Point is, if Microsoft came out with some way to truly leverage its Windows position into tablets and smartphones, things could change in a hurry. It's not clear how that could happen, but there simply has got to be a compelling way to truly extend the commanding position Microsoft has on the desktop (and on the lap) to tablets and smartphones. And no matter how positively surprised I was with Windows Phone 7, we're not talking just a Zune interface and automatic updates from Facebook and Twitter.

And where does that leave HP and RIM? HP recently made noises about offering WebOS on a whole range of devices. The HP TouchPad will run WebOS, WebOS has had mostly good reviews when Palm introduced it for its smartphones a couple of years ago, and HP certainly has deep enough pockets to make an impact. Palm/HP never sent us a Palm Pre or Pixi for review and I wasn't about to sign up for a 2-year telco contract just to review a Pre in detail, but from what I can tell, WebOS excels at something that is just a pain on the iPad--multitasking. The lack of useful multitasking is the one thing that keeps me from using my iPad for more than I already use it for, and the sole reason why I still take my MacBook Pro on business trips.

RIM, they have more of a problem. For RIM, the question really is whether lightening can strike twice. RIM rose to prominence based on one single concept, that of providing secure, totally spam-free email in a pager-sized device. That worked for many years, but RIM struggled with adding some pizzazz to their BlackBerry devices, and going it alone on tablets seems undoable. In the Appcelerator/IDC survey, developers were somewhat excited over RIM's announcement that their PlayBook tablet would support Android apps. That's really no more exciting than Apple's claim that you can run Windows software on a Mac back when no one wanted a Mac. That said, it's almost impossible to figure out what does and does not make business sense, and so we may see some seemingly weird niche products.

As far as the situation at hand goes, the developers-developers-developers have spoken. For now. Developers go where the money is, and even massive incentives go only so far against the lure of a successful app store and tens of millions of tablets sold. An awful lot is at stake here and it's a war, one that seems pretty clear right now (Apple strong, Android gaining), but also one where things can still change in a hurry.

Posted by conradb212 at 09:03 PM | Comments (0)

April 22, 2011


So I'm getting to the next machine in the review queue, charge it, then start it up, just to get nagged by Windows to activate the OS. Would I like to do that online, right now? Huh? Huh? I didn't think that was going to be possible since the machine didn't know the password to my WiFi network yet. But Windows wanted to try anyway and so I let it. Of course, it didn't get anywhere.

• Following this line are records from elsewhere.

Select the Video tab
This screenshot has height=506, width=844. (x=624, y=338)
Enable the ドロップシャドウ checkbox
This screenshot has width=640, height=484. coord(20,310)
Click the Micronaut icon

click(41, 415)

So then I am in Windows 7, but there's this nasty message at the bottom right that says, "This copy of Windows is not genuine." Well, that's bad news as the machine is a prototype from a well-respected rugged computing manufacturer.

I let Windows get access to my WiFi and tried the activation again. No go. I get a ominous message that says "You may be a victim of software counterfeiting." Oh, oh. So I accepted the option to "Go online and resolve now."

Well, Windows then said that "Windows validation detected and repaired an activation exploit (used to prevent Windows Vista built-in licensing from operating properly)" and that I had to activate Windows in order to "complete the repair process and be able to use the full functionality of Windows Vista."

Dang, and there I thought I was on Windows 7 on this brand-spanking new machine.

Windows offered: "Not to worry, we can help you with that."

The help consisted of offering me to buy genuine Windows, the professional version for just US$149.

Now, first, I wasn't on Windows Vista. Second, I didn't have a non-genuine version of Windows. And third, I most certainly wasn't going to pay $149 to upgrade my brand-new Windows 7 to Windows 7.

So I rebooted, and then rebooted again. Now Windows decided that my software was genuine and just wanted to activate it. And this time it worked.

Go figure. And go figure how Microsoft can be in business.